One of the factors to keep in mind is that California’s state government and the California Energy Commission have made clear that they want to build long-duration energy storage. The state has estimated that it will need 4 gigawatts of long term energy storage capacity to be able to meet the goal of 100 percent clean electricity by 2045.

Hydrostor and state officials want to see this project get up and running. If that happens, it could provide a showpiece to make the case for building many others.

“We’re just looking forward to the growth, just getting these projects constructed and then start doing more, five, 10 projects at a time,” VanWalleghem said.


Other stories about the energy transition to take note of this week:

Power Plant Pollution Targeted in Sweeping Actions by Biden Administration: The Biden administration finalized a sweeping set of regulations for power plants. The rules offer plenty of exemptions, much leeway and additional time for industry to comply, as my colleague Marianne Lavelle reports. Power plant operators need to meet a carbon dioxide limit equal to the reduction of installing a carbon capture system and running it at 90 percent efficiency. Plant operators have until 2032 to comply, two more years than previously planned. The rules face pushback from some state officials who are closely allied with fossil fuel companies, including West Virginia Attorney General Patrick Morrisey, who said he will fight back against “Biden’s anti-energy agenda.”

Biden Administration Moves to Speed up Permits for Clean Energy: The Biden administration released rules designed to streamline permits for clean energy projects while also requiring federal agencies to more heavily weigh the effects of climate change on low-income communities before approving projects like oil wells, as Coral Davenport reports for the New York Times. The rules would allow projects with a long-term environmental benefit to receive expedited environmental reviews.

Tesla Axes Supercharger Team in Blow to Broader EV Market: Tesla has laid off almost everyone in its Supercharger organization, a group of nearly 500 employees that has built a vast network of EV charging stations, as Dana Hull, Edward Ludlow and Keith Naughton report for Bloomberg. The decision shocked the auto industry at a time when nearly every major automaker is in the process of adopting a charging system compatible with Tesla’s network. The cuts include Rebecca Tinucci, who was senior director of the Supercharger group and was a key figure in Tesla’s dominance of charging infrastructure. Tesla CEO Elon Musk said the company still plans to grow the charging network, just at a slower pace for new locations. 

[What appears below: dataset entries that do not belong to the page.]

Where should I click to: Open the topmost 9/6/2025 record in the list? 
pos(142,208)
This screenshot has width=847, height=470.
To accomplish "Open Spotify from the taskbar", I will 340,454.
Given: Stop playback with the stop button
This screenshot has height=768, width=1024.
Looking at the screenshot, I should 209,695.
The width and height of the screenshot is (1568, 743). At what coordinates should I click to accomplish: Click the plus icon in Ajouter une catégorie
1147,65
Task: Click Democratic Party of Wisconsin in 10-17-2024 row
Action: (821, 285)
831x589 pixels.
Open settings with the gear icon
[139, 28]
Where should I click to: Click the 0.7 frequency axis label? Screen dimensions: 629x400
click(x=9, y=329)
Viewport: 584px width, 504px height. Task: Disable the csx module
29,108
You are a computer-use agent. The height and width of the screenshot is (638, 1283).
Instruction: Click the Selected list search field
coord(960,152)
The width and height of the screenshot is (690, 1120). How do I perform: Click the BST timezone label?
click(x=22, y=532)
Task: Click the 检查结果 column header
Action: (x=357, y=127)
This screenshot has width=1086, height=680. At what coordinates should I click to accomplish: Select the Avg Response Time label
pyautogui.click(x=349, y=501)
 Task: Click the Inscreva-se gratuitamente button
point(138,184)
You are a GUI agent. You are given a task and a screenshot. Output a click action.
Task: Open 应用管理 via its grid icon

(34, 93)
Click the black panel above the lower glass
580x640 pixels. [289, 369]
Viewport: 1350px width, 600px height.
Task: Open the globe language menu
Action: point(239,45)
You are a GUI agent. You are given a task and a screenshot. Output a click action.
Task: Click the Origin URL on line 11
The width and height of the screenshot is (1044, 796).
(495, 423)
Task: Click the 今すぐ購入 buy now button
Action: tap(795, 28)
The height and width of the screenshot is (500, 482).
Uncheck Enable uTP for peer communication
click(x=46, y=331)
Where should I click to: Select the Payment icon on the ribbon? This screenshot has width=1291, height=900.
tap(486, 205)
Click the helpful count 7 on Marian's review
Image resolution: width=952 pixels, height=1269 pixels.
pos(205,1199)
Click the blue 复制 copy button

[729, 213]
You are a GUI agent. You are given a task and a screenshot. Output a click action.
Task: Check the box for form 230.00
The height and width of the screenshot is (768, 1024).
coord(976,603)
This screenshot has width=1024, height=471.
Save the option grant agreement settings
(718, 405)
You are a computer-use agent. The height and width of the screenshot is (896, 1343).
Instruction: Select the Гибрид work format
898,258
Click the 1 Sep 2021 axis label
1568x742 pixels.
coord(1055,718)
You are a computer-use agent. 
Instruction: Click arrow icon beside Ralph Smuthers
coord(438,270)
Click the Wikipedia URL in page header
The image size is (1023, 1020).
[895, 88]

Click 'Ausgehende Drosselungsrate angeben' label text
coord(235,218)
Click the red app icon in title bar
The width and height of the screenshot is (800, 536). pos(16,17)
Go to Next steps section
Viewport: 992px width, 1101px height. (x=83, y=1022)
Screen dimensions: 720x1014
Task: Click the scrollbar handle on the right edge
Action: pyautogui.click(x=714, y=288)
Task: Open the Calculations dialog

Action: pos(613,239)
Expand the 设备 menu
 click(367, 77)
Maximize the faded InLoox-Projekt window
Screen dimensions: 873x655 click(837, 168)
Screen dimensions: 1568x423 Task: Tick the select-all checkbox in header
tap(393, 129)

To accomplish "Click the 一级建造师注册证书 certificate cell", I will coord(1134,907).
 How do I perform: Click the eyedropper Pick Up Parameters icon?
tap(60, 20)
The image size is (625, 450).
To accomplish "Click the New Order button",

Assessing the Future of U.S. Nuclear Power After Vogtle: The final new reactor at Plant Vogtle in Georgia has begun sending electricity to the grid, marking the completion of a project that was long delayed and vastly over budget to the point that nobody else in the United States wants to build a similar large plant, as Zach Bright reports for E&E News. The nuclear industry has shifted to focus on developing small, modular reactors, but this technology has yet to be deployed on a commercial scale.

Will There Be Less Wind to Fuel Wind Energy? Wind energy generation declined last year across the country, including in Illinois, largely due to weather factors that reduced wind speeds. Researchers are trying to determine whether climate change is contributing to the decrease in wind speeds, as Brett Chase of the Chicago Sun-Times and I report. It is not new to see variations in wind speeds from year to year, but this becomes a greater concern for the electricity grid as it relies more on renewable sources of electricity.

This story has been updated to correct West Virginia Attorney General Patrick Morrisey’s name and the capacity of the two projects Hydrostor is developing.

Inside Clean Energy is ICN’s weekly bulletin of news and analysis about the energy transition. Send news tips and questions to [email protected].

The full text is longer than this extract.